ByJustin Vampatella, writer at Creators.co
Just a dude who loves movies
Justin Vampatella

Many people draw their perceptions of college life from the media (movies especially). Coming into college, all I knew about the lifestyle was what my elders told me and what I saw on the big screen. One semester in, I now realize that Hollywood led me astray. Here the 10 ways real college is different from in the movies.
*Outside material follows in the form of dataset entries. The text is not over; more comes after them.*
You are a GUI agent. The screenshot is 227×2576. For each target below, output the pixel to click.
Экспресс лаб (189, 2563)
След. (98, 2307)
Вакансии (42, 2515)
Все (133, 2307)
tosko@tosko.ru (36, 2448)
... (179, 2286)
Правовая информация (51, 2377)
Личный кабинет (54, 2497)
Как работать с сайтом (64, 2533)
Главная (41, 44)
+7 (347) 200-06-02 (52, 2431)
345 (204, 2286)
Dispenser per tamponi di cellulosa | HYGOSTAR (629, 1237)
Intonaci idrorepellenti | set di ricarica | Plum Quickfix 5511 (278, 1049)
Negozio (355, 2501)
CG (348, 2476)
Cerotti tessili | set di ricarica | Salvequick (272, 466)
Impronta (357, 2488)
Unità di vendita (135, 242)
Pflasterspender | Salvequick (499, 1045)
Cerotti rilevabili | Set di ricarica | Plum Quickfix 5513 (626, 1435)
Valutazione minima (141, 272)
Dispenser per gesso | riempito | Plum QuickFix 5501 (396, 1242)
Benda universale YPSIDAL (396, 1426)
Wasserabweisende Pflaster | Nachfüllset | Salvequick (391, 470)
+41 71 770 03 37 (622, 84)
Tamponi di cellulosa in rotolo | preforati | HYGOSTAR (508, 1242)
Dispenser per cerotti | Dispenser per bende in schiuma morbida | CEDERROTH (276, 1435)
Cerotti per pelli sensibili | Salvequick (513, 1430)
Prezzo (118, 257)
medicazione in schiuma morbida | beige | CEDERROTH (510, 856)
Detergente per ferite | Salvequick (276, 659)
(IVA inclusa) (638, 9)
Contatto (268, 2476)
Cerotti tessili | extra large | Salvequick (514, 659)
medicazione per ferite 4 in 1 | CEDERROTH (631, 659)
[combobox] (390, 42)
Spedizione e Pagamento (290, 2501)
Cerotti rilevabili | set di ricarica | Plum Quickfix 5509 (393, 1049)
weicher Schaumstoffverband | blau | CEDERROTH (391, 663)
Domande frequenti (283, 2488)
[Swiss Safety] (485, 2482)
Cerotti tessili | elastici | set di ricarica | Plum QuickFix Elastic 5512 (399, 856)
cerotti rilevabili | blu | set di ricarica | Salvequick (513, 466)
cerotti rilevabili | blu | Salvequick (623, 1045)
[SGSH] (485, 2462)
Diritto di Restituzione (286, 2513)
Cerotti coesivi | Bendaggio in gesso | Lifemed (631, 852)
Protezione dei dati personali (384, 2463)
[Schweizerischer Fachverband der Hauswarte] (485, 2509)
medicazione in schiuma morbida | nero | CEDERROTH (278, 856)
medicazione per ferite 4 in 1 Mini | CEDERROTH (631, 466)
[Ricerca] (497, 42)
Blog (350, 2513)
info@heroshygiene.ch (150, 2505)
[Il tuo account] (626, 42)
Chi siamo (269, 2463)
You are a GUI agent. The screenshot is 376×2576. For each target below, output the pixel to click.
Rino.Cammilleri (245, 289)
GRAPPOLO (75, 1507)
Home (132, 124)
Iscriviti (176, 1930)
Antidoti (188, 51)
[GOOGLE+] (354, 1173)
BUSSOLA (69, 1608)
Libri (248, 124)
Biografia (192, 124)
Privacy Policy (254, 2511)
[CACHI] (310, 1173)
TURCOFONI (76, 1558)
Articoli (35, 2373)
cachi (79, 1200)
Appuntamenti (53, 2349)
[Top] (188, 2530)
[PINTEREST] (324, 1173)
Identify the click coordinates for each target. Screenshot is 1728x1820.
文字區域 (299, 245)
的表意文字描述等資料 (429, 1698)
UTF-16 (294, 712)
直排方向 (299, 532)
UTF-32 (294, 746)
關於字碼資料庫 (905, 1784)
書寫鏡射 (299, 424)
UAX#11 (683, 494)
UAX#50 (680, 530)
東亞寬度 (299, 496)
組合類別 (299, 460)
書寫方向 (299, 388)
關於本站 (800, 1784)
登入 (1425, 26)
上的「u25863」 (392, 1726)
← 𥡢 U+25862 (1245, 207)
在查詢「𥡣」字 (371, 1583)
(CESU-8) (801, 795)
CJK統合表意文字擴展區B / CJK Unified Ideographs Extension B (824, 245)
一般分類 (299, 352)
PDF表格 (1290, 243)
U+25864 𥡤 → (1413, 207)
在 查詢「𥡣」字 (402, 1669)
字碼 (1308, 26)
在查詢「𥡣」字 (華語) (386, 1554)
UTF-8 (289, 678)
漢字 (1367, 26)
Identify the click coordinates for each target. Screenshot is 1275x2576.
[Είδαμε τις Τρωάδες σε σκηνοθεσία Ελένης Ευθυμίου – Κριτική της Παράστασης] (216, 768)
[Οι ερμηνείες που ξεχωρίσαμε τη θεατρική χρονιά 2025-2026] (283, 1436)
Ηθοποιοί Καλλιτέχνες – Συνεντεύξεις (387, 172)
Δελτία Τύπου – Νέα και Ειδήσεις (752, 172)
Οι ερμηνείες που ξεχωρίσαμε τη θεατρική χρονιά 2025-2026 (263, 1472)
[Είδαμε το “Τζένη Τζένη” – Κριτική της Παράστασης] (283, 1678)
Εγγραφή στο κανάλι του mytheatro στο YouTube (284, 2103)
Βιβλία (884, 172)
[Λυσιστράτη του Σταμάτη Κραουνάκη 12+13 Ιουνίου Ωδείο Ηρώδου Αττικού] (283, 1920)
1. You actually have to go to class and do schoolwork.

UNLIKE IN: Neighbors

Yes, parties happen in college. No, you can't avoid schoolwork completely (hem, hem, Zac Efron) and still stay in college. You'll get booted.

2. Running naked around campus will get you arrested.

UNLIKE IN: American Pie Presents: The Naked Mile

There might be underwear miles, sure. There might even be times you can go to a basketball or football game with no shirt on. But you will never be allowed to run fully nude. Trust me on this one.

3. Nobody cares about old high school stereotypes.

UNLIKE IN: Revenge of the Nerds

Ya, nobody in college sticks other people into small social categories. If you're smart, or "a nerd", then more people will want to be your friend so you can help them with their work. There isn't as much bullying and people don't care AT ALL what you wear around campus.

4. You don't have enough money for one semester, let alone extra school.

UNLIKE IN: National Lampoon's Van Wilder

In the real world, you have to take out crazy loans just to stay on campus for the first semester. There's no way you'll have enough money to stay you whole life. I wish, but just no.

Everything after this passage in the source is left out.